Library Coq.Numbers.Rational.BigQ.BigQ


BigQ: an efficient implementation of rational numbers

Initial authors: Benjamin Gregoire, Laurent Thery, INRIA, 2007

Require Export BigZ.
Require Import Field Qfield QSig QMake Orders GenericMinMax.

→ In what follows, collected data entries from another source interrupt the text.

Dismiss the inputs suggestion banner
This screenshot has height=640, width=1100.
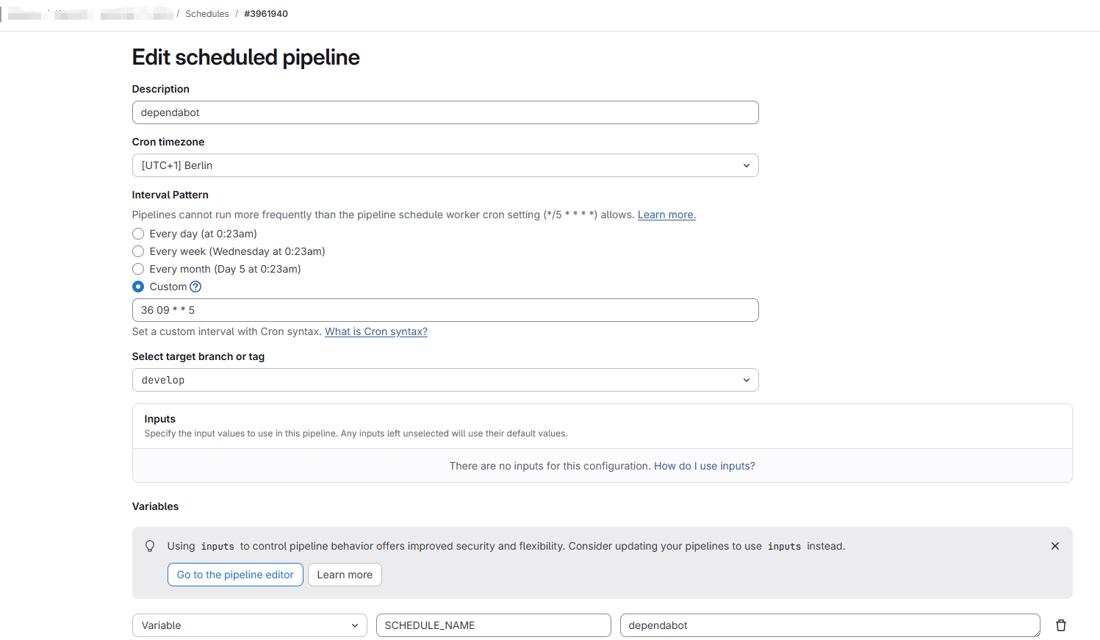click(1055, 546)
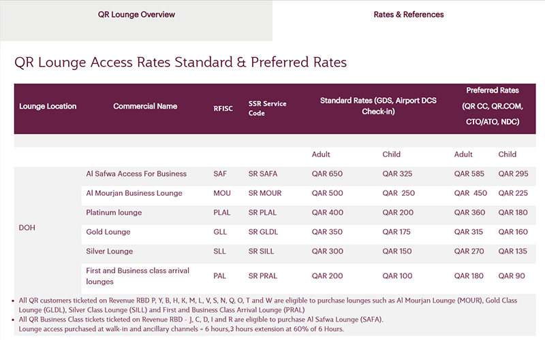The width and height of the screenshot is (545, 340).
Task: Click the SSR Service Code header
Action: click(267, 109)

We choose for BigQ an implemention with multiple representation of 0: 0, 1/0, 2/0 etc. See QMake.v
First, we provide translations functions between BigN and BigZ

Module BigN_BigZ <: NType_ZType BigN.BigN BigZ.
 Definition Z_of_N := BigZ.Pos.
 Lemma spec_Z_of_N : forall n, BigZ.to_Z (Z_of_N n) = BigN.to_Z n.
 Definition Zabs_N := BigZ.to_N.
 Lemma spec_Zabs_N : forall z, BigN.to_Z (Zabs_N z) = Z.abs (BigZ.to_Z z).
End BigN_BigZ.

This allows building BigQ out of BigN and BigQ via QMake

Delimit Scope bigQ_scope with bigQ.

Module BigQ <: QType <: OrderedTypeFull <: TotalOrder.
 Include QMake.Make BigN BigZ BigN_BigZ
  <+ !QProperties <+ HasEqBool2Dec
  <+ !MinMaxLogicalProperties <+ !MinMaxDecProperties.
 Ltac order := Private_Tac.order.
End BigQ.

Notations about BigQ

Local Open Scope bigQ_scope.

Notation bigQ := BigQ.t.
As in QArith, we use # to denote fractions
Notation "p # q" := (BigQ.Qq p q) (at level 55, no associativity) : bigQ_scope.
Infix "+" := BigQ.add : bigQ_scope.
Infix "-" := BigQ.sub : bigQ_scope.
Notation "- x" := (BigQ.opp x) : bigQ_scope.
Infix "*" := BigQ.mul : bigQ_scope.
Infix "/" := BigQ.div : bigQ_scope.
Infix "^" := BigQ.power : bigQ_scope.
Infix "?=" := BigQ.compare : bigQ_scope.
Infix "==" := BigQ.eq : bigQ_scope.
Notation "x != y" := (~x==y) (at level 70, no associativity) : bigQ_scope.
Infix "<" := BigQ.lt : bigQ_scope.
Infix "<=" := BigQ.le : bigQ_scope.
Notation "x > y" := (BigQ.lt y x) (only parsing) : bigQ_scope.
Notation "x >= y" := (BigQ.le y x) (only parsing) : bigQ_scope.
Notation "x < y < z" := (x<y /\ y<z) : bigQ_scope.
Notation "x < y <= z" := (x<y /\ y<=z) : bigQ_scope.
Notation "x <= y < z" := (x<=y /\ y<z) : bigQ_scope.
Notation "x <= y <= z" := (x<=y /\ y<=z) : bigQ_scope.
Notation "[ q ]" := (BigQ.to_Q q) : bigQ_scope.

BigQ is a field

Lemma BigQfieldth :
 field_theory 0 1 BigQ.add BigQ.mul BigQ.sub BigQ.opp
  BigQ.div BigQ.inv BigQ.eq.


Lemma BigQpowerth :
 power_theory 1 BigQ.mul BigQ.eq Z.of_N BigQ.power.

Ltac isBigQcst t :=
 match t with
 | BigQ.Qz ?t => isBigZcst t
 | BigQ.Qq ?n ?d => match isBigZcst n with
             | true => isBigNcst d
             | false => constr:(false)
             end
 | BigQ.zero => constr:(true)
 | BigQ.one => constr:(true)
 | BigQ.minus_one => constr:(true)
 | _ => constr:(false)
 end.

Ltac BigQcst t :=
 match isBigQcst t with
 | true => constr:(t)
 | false => constr:(NotConstant)
 end.

Add Field BigQfield : BigQfieldth
 (decidable BigQ.eqb_correct,
  completeness BigQ.eqb_complete,
  constants [BigQcst],
  power_tac BigQpowerth [Qpow_tac]).

Section TestField.

Let ex1 : forall x y z, (x+y)*z == (x*z)+(y*z).
Qed.

Let ex8 : forall x, x ^ 2 == x*x.
Qed.

Let ex10 : forall x y, y!=0 -> (x/y)*y == x.
Qed.

End TestField.

BigQ can also benefit from an "order" tactic

Ltac bigQ_order := BigQ.order.

Section TestOrder.
Let test : forall x y : bigQ, x<=y -> y<=x -> x==y.
End TestOrder.

We can also reason by switching to QArith thanks to tactic BigQ.qify.

Section TestQify.
Let test : forall x : bigQ, 0+x == 1*x.
End TestQify.